Brookside Park is a major neighborhood in Pasadena, California. Its northern end is sometimes called Arroyo Terrace. It is Pasadena's second largest neighborhood by area, and its second most sparsely populated.
The neighborhood is bordered by Oak Grove Drive to the north, the Arroyo Seco Canyon wall to the south, Linda Vista Avenue to the West, and Forest and Rosemont Avenues to the East.

Landmarks

The Arroyo Seco runs the length of the Brookside Park. At the very center of the neighborhood is the Rose Bowl, at the southern end is Brookside Park (the actual park) and the Gamble House, and at the northern end is the Brookside Golf Course.
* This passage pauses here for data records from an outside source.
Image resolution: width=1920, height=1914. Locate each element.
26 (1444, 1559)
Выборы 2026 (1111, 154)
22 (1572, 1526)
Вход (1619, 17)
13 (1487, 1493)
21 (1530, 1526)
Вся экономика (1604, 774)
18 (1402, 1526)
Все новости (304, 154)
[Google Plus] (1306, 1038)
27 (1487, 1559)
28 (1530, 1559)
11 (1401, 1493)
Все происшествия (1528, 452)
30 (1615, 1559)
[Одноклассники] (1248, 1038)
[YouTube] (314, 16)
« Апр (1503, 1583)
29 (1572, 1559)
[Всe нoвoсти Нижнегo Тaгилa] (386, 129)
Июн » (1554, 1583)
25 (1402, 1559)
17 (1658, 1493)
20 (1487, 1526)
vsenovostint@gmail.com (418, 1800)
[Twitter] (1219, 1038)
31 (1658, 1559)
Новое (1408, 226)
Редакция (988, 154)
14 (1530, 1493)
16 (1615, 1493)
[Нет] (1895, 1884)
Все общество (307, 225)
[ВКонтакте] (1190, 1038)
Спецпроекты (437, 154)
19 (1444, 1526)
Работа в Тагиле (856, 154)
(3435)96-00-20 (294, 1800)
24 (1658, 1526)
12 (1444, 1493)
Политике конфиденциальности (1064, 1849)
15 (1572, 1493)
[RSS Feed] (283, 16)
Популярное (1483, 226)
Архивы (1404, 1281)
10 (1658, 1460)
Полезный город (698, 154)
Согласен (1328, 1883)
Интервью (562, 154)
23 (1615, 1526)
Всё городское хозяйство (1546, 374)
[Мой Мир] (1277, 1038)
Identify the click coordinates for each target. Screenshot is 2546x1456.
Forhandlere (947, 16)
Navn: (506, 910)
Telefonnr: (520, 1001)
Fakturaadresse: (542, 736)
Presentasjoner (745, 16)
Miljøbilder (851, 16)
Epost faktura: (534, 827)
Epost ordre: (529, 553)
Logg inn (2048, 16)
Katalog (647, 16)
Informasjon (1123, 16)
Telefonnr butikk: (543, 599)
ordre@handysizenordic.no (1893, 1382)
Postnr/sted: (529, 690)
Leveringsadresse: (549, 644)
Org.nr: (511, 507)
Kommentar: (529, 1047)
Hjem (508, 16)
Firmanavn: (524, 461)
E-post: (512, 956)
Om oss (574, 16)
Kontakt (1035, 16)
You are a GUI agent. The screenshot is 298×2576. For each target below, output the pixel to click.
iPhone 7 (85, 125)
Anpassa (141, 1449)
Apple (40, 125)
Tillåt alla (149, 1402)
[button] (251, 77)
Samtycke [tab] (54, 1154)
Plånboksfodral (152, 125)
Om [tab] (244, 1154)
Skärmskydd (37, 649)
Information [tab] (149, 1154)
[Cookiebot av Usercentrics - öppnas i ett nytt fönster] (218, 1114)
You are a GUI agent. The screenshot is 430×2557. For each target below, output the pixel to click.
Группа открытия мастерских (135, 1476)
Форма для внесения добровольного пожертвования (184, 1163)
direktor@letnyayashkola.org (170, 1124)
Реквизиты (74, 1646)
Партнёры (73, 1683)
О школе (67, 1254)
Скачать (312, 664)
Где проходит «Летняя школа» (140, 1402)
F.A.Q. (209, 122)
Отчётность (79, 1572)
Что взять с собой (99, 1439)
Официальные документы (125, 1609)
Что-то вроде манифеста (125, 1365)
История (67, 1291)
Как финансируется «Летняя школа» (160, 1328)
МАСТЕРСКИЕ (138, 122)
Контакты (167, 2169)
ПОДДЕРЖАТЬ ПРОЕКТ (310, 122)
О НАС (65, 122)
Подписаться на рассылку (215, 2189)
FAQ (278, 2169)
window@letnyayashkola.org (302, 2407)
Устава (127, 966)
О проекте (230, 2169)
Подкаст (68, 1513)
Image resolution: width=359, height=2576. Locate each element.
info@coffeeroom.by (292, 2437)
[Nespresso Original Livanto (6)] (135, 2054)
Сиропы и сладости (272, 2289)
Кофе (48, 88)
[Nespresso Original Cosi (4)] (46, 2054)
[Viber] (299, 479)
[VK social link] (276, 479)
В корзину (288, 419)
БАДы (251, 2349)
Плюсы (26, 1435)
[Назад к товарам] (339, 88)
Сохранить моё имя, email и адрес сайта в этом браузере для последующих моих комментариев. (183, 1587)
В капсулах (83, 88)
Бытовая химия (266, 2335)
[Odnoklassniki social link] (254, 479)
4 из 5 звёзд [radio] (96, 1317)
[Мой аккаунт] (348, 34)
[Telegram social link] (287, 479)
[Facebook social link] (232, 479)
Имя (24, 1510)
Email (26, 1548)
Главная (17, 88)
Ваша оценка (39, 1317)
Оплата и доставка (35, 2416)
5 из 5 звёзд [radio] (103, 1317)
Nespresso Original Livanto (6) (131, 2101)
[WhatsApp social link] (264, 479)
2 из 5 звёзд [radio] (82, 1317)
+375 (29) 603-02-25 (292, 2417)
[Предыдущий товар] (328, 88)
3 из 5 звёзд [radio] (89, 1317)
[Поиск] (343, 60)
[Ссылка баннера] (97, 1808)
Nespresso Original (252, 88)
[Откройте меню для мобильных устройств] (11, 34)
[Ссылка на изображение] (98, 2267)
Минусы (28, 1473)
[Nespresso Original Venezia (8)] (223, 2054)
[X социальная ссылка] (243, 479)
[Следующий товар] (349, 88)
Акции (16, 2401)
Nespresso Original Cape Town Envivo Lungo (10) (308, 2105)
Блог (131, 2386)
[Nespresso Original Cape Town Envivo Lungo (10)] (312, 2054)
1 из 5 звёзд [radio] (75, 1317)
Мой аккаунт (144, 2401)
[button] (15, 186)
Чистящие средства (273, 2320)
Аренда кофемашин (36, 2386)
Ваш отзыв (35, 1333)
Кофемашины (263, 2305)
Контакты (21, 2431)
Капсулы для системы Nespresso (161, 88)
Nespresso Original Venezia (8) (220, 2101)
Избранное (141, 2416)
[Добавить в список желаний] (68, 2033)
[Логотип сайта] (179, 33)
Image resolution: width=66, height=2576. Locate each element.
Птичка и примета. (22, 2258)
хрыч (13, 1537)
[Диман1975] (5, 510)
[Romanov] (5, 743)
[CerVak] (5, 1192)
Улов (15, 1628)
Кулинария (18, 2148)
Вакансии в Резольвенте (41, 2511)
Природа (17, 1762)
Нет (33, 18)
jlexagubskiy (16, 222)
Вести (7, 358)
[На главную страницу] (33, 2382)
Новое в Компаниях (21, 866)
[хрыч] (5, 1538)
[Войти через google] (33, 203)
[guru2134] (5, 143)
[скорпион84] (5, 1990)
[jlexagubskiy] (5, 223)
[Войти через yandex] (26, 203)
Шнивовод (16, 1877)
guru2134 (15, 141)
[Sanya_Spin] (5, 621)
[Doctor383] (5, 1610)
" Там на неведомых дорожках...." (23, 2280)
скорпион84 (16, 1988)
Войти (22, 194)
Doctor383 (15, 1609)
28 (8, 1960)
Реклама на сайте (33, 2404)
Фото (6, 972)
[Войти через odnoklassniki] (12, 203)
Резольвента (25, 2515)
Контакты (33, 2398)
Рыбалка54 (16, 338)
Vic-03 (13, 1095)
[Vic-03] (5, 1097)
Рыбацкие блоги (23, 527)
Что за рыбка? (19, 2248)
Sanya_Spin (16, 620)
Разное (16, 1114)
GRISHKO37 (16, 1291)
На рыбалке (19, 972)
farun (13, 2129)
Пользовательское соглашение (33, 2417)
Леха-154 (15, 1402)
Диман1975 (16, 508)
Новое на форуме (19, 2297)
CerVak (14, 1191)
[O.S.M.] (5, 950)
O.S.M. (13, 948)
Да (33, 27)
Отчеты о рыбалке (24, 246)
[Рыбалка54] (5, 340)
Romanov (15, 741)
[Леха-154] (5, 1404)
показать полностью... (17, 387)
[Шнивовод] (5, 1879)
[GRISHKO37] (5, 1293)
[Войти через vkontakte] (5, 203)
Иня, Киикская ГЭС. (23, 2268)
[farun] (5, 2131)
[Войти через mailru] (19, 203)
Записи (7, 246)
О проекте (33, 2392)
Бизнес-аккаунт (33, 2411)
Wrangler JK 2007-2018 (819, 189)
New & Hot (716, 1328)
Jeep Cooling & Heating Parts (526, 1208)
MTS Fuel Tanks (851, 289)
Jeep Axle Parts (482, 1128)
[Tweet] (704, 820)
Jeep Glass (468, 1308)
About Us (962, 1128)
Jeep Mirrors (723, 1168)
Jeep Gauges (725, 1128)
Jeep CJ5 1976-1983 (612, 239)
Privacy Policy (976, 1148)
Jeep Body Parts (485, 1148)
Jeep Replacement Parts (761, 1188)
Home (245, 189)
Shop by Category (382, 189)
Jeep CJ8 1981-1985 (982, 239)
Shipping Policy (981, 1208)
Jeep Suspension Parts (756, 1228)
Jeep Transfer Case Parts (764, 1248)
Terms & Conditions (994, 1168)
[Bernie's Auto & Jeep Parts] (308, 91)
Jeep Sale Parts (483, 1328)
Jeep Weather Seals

Colorado Street Bridges runs over Brookside Park.

Attractions
 The Jackie Robinson Field is located at Brookside Park, next to the Rose Bowl where the UCLA Bruins play home football games
 Brookside Golf Course
 Kidspace Children's Museum
 Rose Bowl Aquatics Center
 Rosemont Pavilion and Brookside Pavilion where Rose Parade floats are decorated and viewed

Education
Despite its odd shape, almost all of Brookside Park is served by Grover Cleveland Elementary School, Eliot and Washington Middle Schools, and John Muir High School. Chandler School is a private school in the neighborhood.

Transportation
Brookside Park is served solely by Pasadena ARTS routes 51 and 52.